Records de mises en chantier d’habitations en 2021, surtout en milieu rural

Photo: Ryan Remiorz (Archives) La Presse canadienne

De nombreux records de mises en chantier d’habitations ont été battus en 2021 au Québec, en particulier dans les régions rurales. Mais un essoufflement commence à se faire sentir, constate la Société canadienne d’hypothèques et de logement (SCHL).

Pas moins de 67 962 mises en chantier d’habitations ont été lancées dans la province en 2021, soit 26 % de plus que l’année précédente, indiquent des données publiées mardi par l’organisme fédéral. « C’est énorme », résume au Devoir l’économiste Francis Cortellino, de la SCHL.

Une partie de cet écart s’explique par un effet de refoulement à la suite du ralentissement de la construction résidentielle observé pendant le confinement de mars 2020. La tendance à la hausse va toutefois au-delà de ces circonstances exceptionnelles liées à la pandémie. Il faut en effet remonter à 1987 pour recenser autant de mises en chantier en une année, tous types d’habitations confondus, et à 1955 en ce qui concerne les appartements locatifs et résidentiels.

« Ce n’est pas seulement une question de refoulement, confirme M. Cortellino. Il n’y a pas beaucoup d’offre sur le marché, les prix sont à la hausse, et il y a une hausse de la demande pour déménager. Vous avez tous les ingrédients pour avoir des incitatifs à faire de la construction résidentielle. »

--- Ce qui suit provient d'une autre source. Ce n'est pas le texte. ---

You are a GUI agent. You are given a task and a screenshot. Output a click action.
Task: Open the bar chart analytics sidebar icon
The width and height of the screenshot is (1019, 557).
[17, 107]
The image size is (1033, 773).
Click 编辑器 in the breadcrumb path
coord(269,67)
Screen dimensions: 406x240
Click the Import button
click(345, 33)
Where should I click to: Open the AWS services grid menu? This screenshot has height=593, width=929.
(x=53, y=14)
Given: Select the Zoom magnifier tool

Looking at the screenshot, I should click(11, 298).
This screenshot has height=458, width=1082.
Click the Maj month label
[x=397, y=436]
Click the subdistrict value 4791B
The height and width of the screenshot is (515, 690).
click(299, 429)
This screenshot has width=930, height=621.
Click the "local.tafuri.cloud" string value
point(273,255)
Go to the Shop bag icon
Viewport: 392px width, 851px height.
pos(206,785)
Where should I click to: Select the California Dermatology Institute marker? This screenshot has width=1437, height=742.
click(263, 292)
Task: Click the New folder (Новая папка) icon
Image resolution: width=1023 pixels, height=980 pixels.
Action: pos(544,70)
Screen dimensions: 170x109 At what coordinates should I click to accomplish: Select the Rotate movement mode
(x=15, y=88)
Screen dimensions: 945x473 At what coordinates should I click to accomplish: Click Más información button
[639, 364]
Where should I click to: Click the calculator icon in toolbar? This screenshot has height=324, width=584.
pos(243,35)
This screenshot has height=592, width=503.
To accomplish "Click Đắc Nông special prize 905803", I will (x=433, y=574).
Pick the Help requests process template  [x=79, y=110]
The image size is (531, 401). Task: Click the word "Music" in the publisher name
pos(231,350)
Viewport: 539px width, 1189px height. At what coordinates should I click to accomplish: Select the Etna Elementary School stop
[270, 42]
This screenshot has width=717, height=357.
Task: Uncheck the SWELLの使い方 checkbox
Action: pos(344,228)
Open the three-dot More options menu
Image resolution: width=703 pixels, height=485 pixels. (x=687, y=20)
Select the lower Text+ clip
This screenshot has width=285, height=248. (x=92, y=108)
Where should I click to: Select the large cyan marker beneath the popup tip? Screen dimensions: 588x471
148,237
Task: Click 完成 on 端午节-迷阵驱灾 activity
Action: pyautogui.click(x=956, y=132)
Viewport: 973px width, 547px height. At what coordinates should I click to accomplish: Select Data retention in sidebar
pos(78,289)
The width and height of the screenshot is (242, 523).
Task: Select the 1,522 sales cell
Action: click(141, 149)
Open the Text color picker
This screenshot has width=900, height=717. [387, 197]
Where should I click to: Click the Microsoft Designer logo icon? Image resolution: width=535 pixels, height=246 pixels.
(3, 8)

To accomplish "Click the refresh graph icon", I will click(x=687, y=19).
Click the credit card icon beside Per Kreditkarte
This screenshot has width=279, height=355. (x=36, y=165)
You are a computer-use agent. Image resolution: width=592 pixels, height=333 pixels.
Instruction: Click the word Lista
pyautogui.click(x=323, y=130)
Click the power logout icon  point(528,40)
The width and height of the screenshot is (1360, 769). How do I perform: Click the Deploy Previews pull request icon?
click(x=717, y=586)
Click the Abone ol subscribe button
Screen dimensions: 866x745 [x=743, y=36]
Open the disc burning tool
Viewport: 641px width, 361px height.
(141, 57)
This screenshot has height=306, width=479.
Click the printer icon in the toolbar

C’est ainsi que, malgré les records de nouvelles constructions, la demande continue d’être nettement supérieure à l’offre dans plusieurs régions de la province, où une pénurie de logements se fait sentir.

Le milieu rural a la cote

 

La croissance des mises en chantier l’an dernier a par ailleurs été nettement plus élevée dans les régions rurales, à 56 %, qu’elle ne l’a été dans les régions métropolitaines densément peuplées, où celle-ci s’est plutôt élevée à 21 %, toujours par rapport à 2020. Dans certains secteurs, comme à Sainte-Adèle, à Lachute et à Thetford Mines, des records datant « d’au moins 30 ans » ont ainsi été battus l’an dernier, a indiqué au Devoir le directeur du Service économique de l’Association des professionnels de la construction et de l’habitation du Québec, Paul Cardinal, après avoir consulté les données de la SCHL.

Cet écart entre la ville et les régions rurales n’est pas étranger au fait que de nombreux résidents de grands centres, dont Montréal, ont déménagé ailleurs dans la province depuis le début de la pandémie. Selon des données de l’Institut de la statistique du Québec, la population de la métropole a baissé de 46 717 habitants entre le 1er juillet 2020 et le 1er juillet 2021, au profit d’autres villes québécoises. « Ça a favorisé la construction dans les milieux ruraux », explique Francis Cortellino.

La part des mises en chantier dans la province occupée par les régions métropolitaines a ainsi diminué, passant de 79 % à 72 % entre 2019 et 2021. Pendant ce temps, ce pourcentage a doublé dans les régions rurales, passant de 9 % à 16 %, montrent les données de la SCHL. L’organisation se demande d’ailleurs si ce phénomène, stimulé par le recours accru au télétravail dans le contexte de la pandémie, se poursuivra au terme de celle-ci.

« Quand un couple s’assoit à table pour décider où il va vivre, c’est sûr que la réflexion maintenant est prise en considération du fait qu’on peut aller au bureau juste une fois ou deux fois par semaine au lieu de cinq jours, relève M. Cortellino. La pandémie a changé les règles du jeu, donc la réflexion des gens sur l’endroit où ils vont demeurer peut changer. »

M. Cardinal évoque aussi le fait qu’au moment où la valeur des propriétés est en forte augmentation dans les grands centres, de plus en plus de ménages peuvent être attirés par les régions éloignées, où les prix demeurent abordables.

« Ça va être quelque chose à suivre », renchérit M. Cortellino.

Tendance à la baisse

Les mises en chantier commencent toutefois à faire voir une tendance à la baisse. Leur nombre a diminué de 20 % en décembre 2021 au Québec, par rapport au même mois de l’année précédente. Cette diminution se chiffre à 33 % dans la région métropolitaine de Montréal.

« Si on regarde la moyenne des derniers mois, on voit un rythme qui est en diminution dans les mises en chantier au Québec », confirme M. Cortellino. La hausse des coûts de construction pourrait d’ailleurs contribuer à ce ralentissement, entrevoit Paul Cardinal.

La SCHL s’attend ainsi à ce que le rythme de la construction résidentielle, bien que soutenu, soit plus faible cette année qu’il ne l’a été en 2021. « C’est un sommet qu’on n’atteindra pas de sitôt », affirme aussi M. Cardinal.